Minimize DFA States:
Minimize the number of states in the DFAs where possible.
Construct Transition Diagrams:
Build lexical analyzer transition diagrams from the DFAs.
Implement Transition Diagrams:
Translate the transition diagrams into actual code for the lexical analyzer.

Transition Diagrams: Notations

As an intermediate step, patterns are converted into stylized flowcharts called "transition diagrams." These diagrams incorporate DFAs for recognizing tokens. If it's necessary to retract the forward pointer one position (i.e., the lexeme doesn't include the symbol that got us to the accepting state), a '*' is placed near that accepting state.

Transition Diagram Examples:

Relational Operations (RELOPs):
Diagram for recognizing relational operators like <, <>, =, >=, <=, ==, etc.

Reserved Words and Identifiers:
Diagram for recognizing reserved words and identifiers in the source code.

Unsigned Numbers:
Diagram for recognizing unsigned numerical values.

Lexer Input and Output:

The lexical analyzer takes the source code as input and produces a stream of tokens as output. This token stream is then passed to the parser for further syntactic analysis.

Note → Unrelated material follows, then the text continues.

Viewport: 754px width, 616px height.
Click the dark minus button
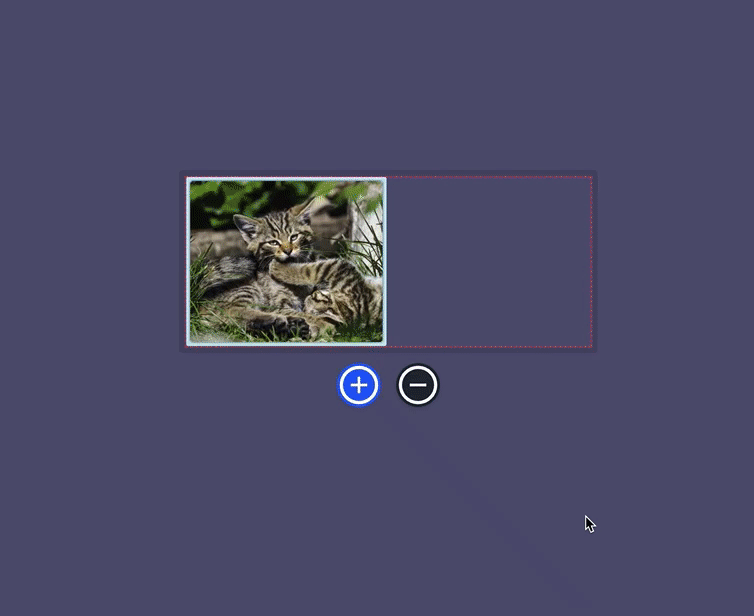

Static Scope and Block Structure:

The scope of a declaration is implicitly determined by where it appears in the program.
Code blocks group declarations and statements, often delimited by braces {} or keywords like begin and end.

Static scope and block structure in C++

White Spaces:

Whitespaces are defined as tokens using space characters (' '), tabs ('\t), and end-of-line characters ('\r', '\n').
In most languages, whitespaces and comments can occur between any two tokens and are generally ignored by the parser.

Comments:

Comments are detected and discarded by the lexer.
They can be single-line or multi-line.
Lexical analyzers always find the next non-whitespace, non-comment token.

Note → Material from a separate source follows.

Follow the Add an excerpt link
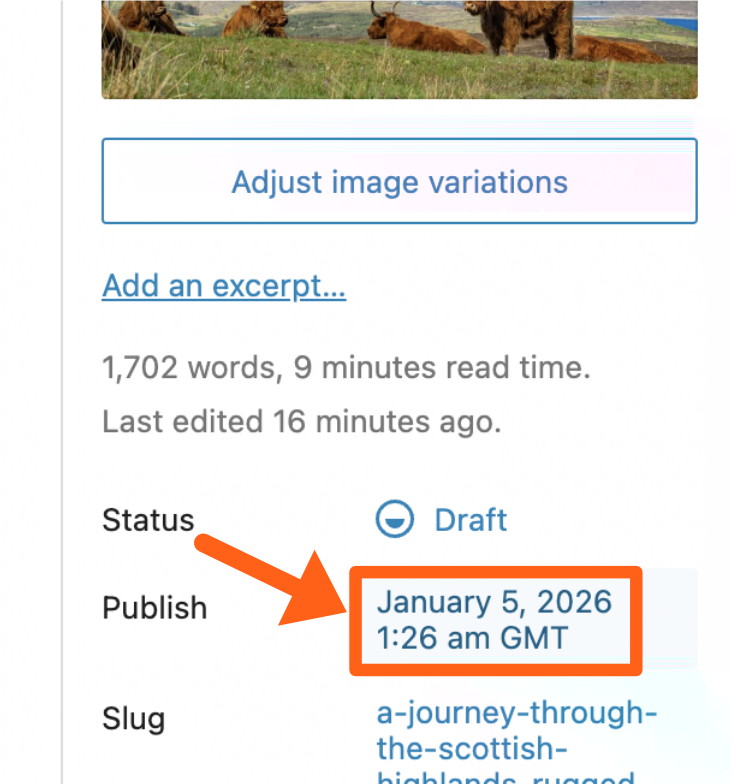 click(224, 287)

Lexical Errors and Error Recovery:

Lexical errors occur when no token pattern matches the remaining input.
A "panic mode" recovery strategy involves deleting characters until a well-formed token is found.
Other recovery actions include deleting, inserting, replacing, or transposing characters.

Panic Mode Recovery

Panic mode recovery is one of the error recovery strategies used in compiler design. It is commonly used by most parsing methods. In this strategy, when an error is discovered, the parser discards input symbols one at a time until it finds a designated set of synchronizing tokens. These tokens are delimiters such as semicolons or ends, which indicate the end of an input statement.

Here is a simple example of how panic mode recovery works:

int a, 5abcd, sum, $2;

In this case, the parser would discard the input symbols one at a time until it finds a synchronizing token (like a semicolon). However, this strategy may lead to semantic or runtime errors in further stages. The panic mode recovery process can be implemented in a high-level parsing function. This function is responsible for detecting parsing errors and re-synchronizing the input stream by skipping tokens until a suitable spot to resume parsing is found. For a grammar that ends statements with semicolons, the semicolon becomes the synchronizing token. Here is an example of a top-level parsing function that uses panic mode recovery:

static int doParsing(void){
  initialize errorcounter to zero

  WHILE TYPEOFTOKEN is not EOF DO
     SWITCH TYPEOFTOKEN
     CASE ID:       -- ID is in the FIRST set of assignment()
        returnStatus = assignment()
        break
     CASE PRINT:    -- PRINT is in the FIRST set of print()
        returnStatus = print()
        break
     CASE ...
         -- Other cases can go here, for other statement types
         break
     DEFAULT:
        eprintf("File %s Line %ld: Expecting %s or %s;"
           " found: %s '%s'",
              filename,
              LINENUMBER,
              tokenType(ID),
              tokenType(PRINT),
              tokenType(TYPEOFTOKEN),
              LEXEMESTR );
        returnStatus = FALSE
        break
     END SWITCH

     IF returnStatus is FALSE THEN
        CALL panic()
        increment errorcounter
     ENDIF
  END WHILE
  return errorcounter
}

In this example, each parsing function is a Boolean function. Each parsing function may succeed, in which case we continue parsing, or fail, in which case we stop parsing and return the failure indication to our parent function.

Lexical Analysis Challenges:

In some languages like Fortran, whitespace is insignificant, making lexical analysis challenging.
Lookahead is required to distinguish between tokens, and language design should aim to minimize lookahead.

Lookahead:

Lookahead is necessary to decide where one token ends and the next begins.
It is required to disambiguate between similar constructs (e.g., == and =).
Some languages, like PL/1, where keywords are not reserved, may require more extensive lookahead for lexical analysis.